В Сахалян поезд прибыл днем, часа в три. Стоянка длилась минут сорок, затем поезд возвращался назад. Мне этого было достаточно, чтобы позвонить в город и переговорить с Катей. Я надеялся, что она уже в отеле и подойдет к телефону. План мой был построен именно на этом разговоре.

— Я слушаю!

Несколько минут ожидания: пока взяли трубку, пока искали официантку, а она, конечно, не отыскивалась, пока она шла к телефону, я стоял у аппарата и подавлял нервный озноб, который явно осиливал меня. Не помню другого случая, когда бы так мучительно долго длилось пустяковое время. От двух этих слов: «Я слушаю!» — зависела и моя, и ее судьба.

Даже жизнь, пожалуй. Не окажись сейчас Кати в отеле, я вынужден был бы принять к исполнению план Янагиты.

— Это Катя? — спросил я приглушенным голосом. Волнение мне мешало не только говорить, но и дышать.

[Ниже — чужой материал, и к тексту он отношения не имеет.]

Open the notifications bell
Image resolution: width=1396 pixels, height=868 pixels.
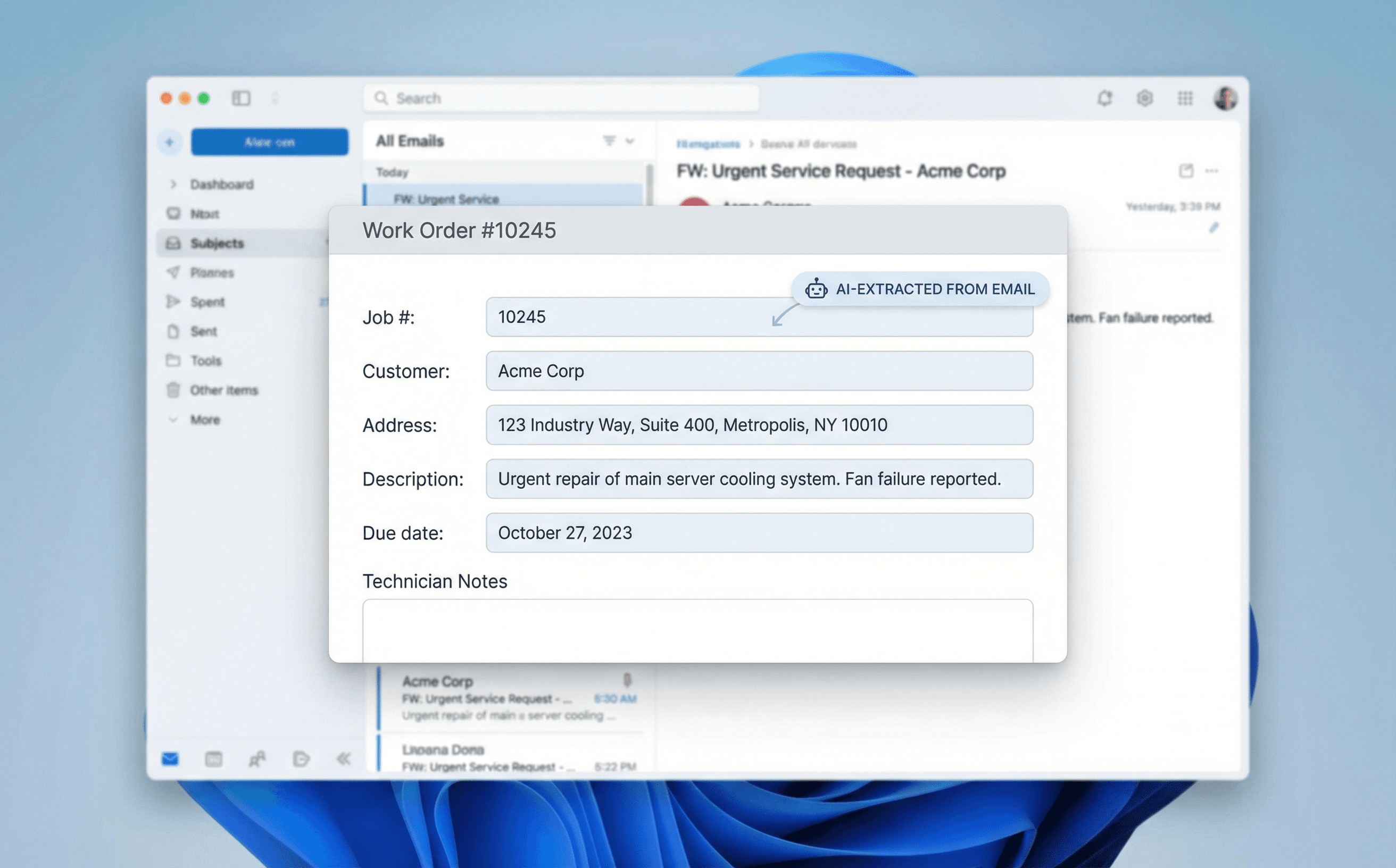click(1105, 97)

— Да, — ответила она, и мне почудилась в тоне тревога. Едва-едва уловимая.

— Мне нужно быть уверенным, что это действительно вы. Назовите свое настоящее имя!

В трубке, кроме неясного шелеста, ничего не улавливалось. Катя молчала.

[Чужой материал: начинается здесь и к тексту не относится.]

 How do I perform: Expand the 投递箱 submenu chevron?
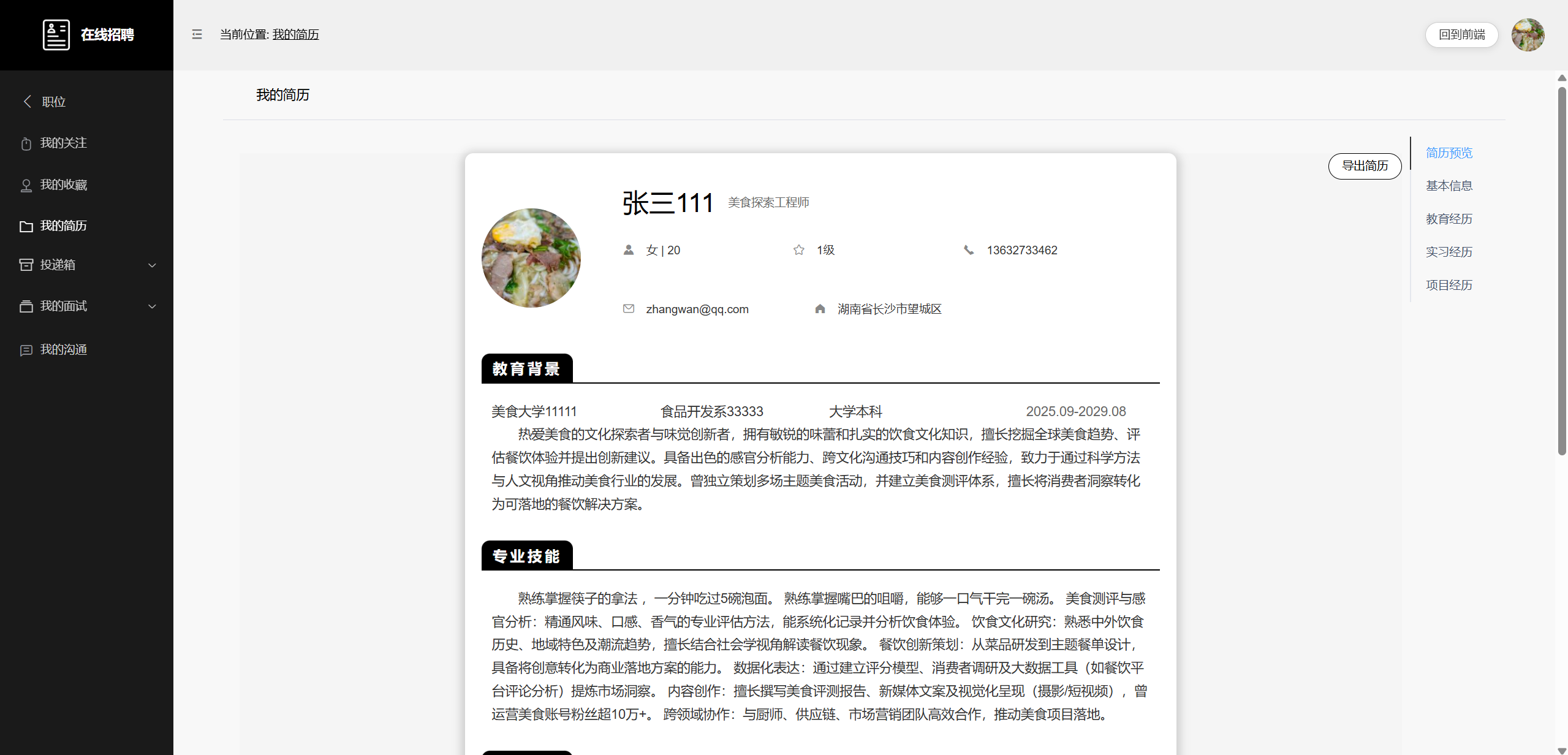point(152,265)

— Настоящее имя! — повторил я.

— Кому это нужно? — спросила Катя после раздумья.

Если бы я знал ее кличку или агентурный номер, то легко бы вызвал ее доверие к себе, но я не знал ни того ни другого. Не дал мне этих ключей Янагита, умышленно, наверное, не дал, чтобы потом не всплыли улики. Катя не должна была знать, что исполняющий приговор — сотрудник секретной службы.

— Нужно Маратову…

— Как?

Она вскрикнула, или мне так показалось. Испуг, во всяком случае, звучал в ее вопросе.

Я оглянулся: нет ли кого рядом, способного услышать фамилию перебежчика? Произнес четко:

— Маратову!

Что-то щелкнуло на другом конце провода, и послышались гудки. Катя бросила трубку. Сумасшедшая! Она убила себя этим. Себя и меня.

Растерянный, я стоял перед аппаратом и слушал отбойные гудки. Что делать? Что можно было вообще делать, когда в самом начале план действий разлетался в прах?